Argument was held on January 22, 2007, at the conclusion of which the Court orally granted the Defendants' motion. This Memorandum Opinion is intended to provide *754 the reasoning for the granting of dispositive relief in favor of the Defendants.

Undisputed Facts and Reasonable Inferences

On September 10, 2005, Webber attended a sporting event on property (the "fairgrounds") owned, operated, and occupied by RIR, and located in Richmond, Virginia. (Compl. ¶¶ 4, 5, 7.) Co-defendant Speed Channel also occupied property at the fairgrounds at that time. Id. ¶ 3. Because Webber was attending a NASCAR race held on RIR's premises, the parties agree that he occupied the status of an invitee. (Id. ¶ 5; Speed Channel's Supp'l Mot. Summ. J. ("Speed Channel's Supp'l Mot.") ¶ 4) (docket entry no. 17.) Primarily for crowd control purposes, Speed Channel had contracted with JHE Production Group ("JHE") to provide and erect metal barriers on the property occupied by Speed Channel. (Speed Channel's Supp'l Mot. ¶ 6.) Webber was walking through the fairgrounds on the property occupied by Speed Channel shortly before 2:00 p.m. when he alleges "he was caused to fall because of an improperly set up, placed, located, selected or designed section of the metal barrier, which made the fairgrounds unsafe for general use by the public." (Compl. ¶ 7.)

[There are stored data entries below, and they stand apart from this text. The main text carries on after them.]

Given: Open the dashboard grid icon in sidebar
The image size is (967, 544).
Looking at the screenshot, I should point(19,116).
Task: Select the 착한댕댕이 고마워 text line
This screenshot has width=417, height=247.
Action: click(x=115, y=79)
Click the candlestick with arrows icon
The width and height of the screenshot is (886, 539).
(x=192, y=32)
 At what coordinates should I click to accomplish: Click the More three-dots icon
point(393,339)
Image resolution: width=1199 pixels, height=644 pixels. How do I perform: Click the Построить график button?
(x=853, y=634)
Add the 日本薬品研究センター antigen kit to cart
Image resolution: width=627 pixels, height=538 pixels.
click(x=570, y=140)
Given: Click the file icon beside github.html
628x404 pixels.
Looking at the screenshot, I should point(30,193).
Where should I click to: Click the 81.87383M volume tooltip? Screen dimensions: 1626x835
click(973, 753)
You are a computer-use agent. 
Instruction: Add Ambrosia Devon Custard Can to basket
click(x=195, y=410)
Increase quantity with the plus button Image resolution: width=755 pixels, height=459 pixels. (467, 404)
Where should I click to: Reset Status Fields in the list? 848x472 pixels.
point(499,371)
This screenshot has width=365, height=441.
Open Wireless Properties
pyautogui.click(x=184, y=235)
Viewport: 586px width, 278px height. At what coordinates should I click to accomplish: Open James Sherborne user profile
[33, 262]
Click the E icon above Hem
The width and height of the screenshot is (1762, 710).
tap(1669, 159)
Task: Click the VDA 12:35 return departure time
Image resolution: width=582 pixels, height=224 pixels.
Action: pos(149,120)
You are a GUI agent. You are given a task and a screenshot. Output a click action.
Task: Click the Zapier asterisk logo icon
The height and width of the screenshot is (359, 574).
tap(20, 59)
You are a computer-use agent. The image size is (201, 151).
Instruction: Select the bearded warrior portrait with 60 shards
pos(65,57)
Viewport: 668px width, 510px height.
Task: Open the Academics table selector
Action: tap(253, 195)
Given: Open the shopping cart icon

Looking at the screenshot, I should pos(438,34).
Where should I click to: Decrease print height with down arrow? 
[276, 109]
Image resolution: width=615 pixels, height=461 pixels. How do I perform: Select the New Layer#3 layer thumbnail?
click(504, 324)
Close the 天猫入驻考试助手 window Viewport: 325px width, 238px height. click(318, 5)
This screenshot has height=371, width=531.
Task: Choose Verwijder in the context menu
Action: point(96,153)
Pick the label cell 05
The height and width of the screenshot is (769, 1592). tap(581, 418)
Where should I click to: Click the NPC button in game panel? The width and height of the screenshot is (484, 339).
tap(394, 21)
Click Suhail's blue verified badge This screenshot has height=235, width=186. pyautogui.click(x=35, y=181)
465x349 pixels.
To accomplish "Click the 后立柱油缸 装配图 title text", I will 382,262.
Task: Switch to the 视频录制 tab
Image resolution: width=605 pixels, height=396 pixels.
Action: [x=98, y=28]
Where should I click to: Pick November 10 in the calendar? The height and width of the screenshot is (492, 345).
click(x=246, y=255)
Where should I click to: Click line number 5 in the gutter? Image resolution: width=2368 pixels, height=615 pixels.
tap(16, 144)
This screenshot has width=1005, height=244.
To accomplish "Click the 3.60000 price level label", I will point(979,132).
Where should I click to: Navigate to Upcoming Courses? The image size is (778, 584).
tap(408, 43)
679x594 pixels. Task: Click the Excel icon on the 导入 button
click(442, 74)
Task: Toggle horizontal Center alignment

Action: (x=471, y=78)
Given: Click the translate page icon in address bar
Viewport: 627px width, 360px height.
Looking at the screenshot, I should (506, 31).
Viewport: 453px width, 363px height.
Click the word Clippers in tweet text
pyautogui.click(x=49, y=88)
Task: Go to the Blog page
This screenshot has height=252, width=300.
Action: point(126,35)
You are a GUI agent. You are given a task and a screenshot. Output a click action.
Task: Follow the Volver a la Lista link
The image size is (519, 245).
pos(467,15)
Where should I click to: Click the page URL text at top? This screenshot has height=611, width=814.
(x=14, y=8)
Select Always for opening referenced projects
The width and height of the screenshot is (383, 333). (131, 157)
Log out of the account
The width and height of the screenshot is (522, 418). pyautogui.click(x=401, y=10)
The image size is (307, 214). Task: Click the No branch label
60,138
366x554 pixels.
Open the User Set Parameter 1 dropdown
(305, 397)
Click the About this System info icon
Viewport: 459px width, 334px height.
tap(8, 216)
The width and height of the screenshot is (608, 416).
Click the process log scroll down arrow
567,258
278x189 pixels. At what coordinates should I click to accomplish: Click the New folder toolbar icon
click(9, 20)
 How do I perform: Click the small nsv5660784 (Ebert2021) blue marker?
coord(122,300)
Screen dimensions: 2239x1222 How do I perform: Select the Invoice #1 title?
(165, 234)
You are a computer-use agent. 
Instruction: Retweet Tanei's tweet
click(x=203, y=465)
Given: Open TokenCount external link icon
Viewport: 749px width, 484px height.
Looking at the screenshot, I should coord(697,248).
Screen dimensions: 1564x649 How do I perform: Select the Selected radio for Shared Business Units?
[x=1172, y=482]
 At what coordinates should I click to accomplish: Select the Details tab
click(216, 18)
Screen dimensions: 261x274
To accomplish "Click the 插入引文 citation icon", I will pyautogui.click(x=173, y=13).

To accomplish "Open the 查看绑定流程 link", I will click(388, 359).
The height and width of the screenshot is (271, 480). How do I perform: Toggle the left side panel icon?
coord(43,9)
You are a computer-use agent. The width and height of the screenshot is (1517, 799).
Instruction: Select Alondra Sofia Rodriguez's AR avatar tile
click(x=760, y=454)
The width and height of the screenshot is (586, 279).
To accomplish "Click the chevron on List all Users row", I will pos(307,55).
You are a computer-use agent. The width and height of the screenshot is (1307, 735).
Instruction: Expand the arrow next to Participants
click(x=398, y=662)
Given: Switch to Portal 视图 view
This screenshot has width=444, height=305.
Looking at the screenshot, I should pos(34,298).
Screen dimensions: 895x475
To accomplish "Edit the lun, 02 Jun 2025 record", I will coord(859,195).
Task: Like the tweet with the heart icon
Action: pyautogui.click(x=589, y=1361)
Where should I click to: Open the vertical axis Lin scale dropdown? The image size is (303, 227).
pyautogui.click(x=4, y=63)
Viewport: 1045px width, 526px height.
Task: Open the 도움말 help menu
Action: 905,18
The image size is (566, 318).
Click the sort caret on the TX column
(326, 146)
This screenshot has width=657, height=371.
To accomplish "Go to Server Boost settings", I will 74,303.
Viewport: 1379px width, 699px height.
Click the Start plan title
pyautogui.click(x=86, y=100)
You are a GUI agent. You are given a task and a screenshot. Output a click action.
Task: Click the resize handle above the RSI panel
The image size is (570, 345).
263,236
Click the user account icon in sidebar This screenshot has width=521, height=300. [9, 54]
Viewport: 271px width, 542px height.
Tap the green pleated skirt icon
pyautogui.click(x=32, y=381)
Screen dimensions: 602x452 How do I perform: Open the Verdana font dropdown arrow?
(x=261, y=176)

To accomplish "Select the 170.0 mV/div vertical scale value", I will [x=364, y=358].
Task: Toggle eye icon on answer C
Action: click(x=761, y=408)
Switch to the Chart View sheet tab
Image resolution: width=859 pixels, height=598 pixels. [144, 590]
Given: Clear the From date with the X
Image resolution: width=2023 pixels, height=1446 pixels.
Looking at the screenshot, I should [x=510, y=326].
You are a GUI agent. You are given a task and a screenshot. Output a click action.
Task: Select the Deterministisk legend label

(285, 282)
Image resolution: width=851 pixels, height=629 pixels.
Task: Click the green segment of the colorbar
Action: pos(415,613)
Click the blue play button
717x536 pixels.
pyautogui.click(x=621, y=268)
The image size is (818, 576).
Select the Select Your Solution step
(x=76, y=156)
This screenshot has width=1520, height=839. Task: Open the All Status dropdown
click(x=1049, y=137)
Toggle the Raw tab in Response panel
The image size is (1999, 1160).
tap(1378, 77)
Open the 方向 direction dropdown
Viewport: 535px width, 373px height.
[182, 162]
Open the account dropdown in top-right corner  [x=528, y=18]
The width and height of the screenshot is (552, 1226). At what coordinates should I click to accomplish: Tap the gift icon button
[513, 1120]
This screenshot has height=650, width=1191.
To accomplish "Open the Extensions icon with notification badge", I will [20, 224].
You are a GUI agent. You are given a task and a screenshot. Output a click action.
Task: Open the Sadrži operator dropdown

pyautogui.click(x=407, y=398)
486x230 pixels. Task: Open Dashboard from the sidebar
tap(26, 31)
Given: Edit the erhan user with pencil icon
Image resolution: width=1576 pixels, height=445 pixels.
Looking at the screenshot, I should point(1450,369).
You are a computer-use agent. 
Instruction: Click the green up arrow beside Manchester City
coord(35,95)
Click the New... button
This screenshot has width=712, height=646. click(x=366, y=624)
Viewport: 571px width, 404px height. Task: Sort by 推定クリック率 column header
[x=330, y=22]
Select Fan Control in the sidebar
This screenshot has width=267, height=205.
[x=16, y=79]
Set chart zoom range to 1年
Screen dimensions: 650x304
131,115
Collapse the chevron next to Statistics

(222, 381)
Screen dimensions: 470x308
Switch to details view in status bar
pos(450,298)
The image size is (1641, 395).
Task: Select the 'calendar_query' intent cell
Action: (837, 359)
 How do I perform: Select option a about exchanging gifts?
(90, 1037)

Each section of the metal barrier was forty-four inches (44") high and eight feet (8') in length. (Speed Channel's Supp'l Mot., Ex. 1 ("Howard[1] Aff.") ¶ 5.) In particular, Webber alleges that an 8 inch (8") tall base (which "juts out" perpendicularly about 8 to 12 inches on each side) of the metal barrier was the cause of his fall when his "right foot got caught under the barrier." (Pl.'s Resp. Opp'n Defs.' Supp'l Mot. Summ. J. ("Pl.'s Resp."), Ex. A, Resp. 1 (docket entry no. 22); Speed Channel's Supp'l Mot., Ex. 4 ("Webber Dep.") at 42:23-44:19; 136:10-12, Dec. 15, 2006.) The fairgrounds were "sold out" on the day of the incident, and people were "shoulder to shoulder" such that Webber had difficulty moving through the crowd. (Pl.'s Resp., Ex. B ("Hedrick Dep.")[2] at 25:24-26:1, Dec. 21, 2006; Webber Dep. 137:15-138:2.) Webber asserts that as he walked through the crowd, he did not see the bases of the metal barriers, and that there were no warning signs displayed to alert him that the bases were projecting into his path. (Pl.'s Resp., Ex. A, Resp. 2 (no warnings were provided); Webber Dep. 135:2-18 (barriers were not brightly painted, and there were no flags or cones near the barriers); 134:20-135:1 (stating that he did not see the base of the barriers.))[3]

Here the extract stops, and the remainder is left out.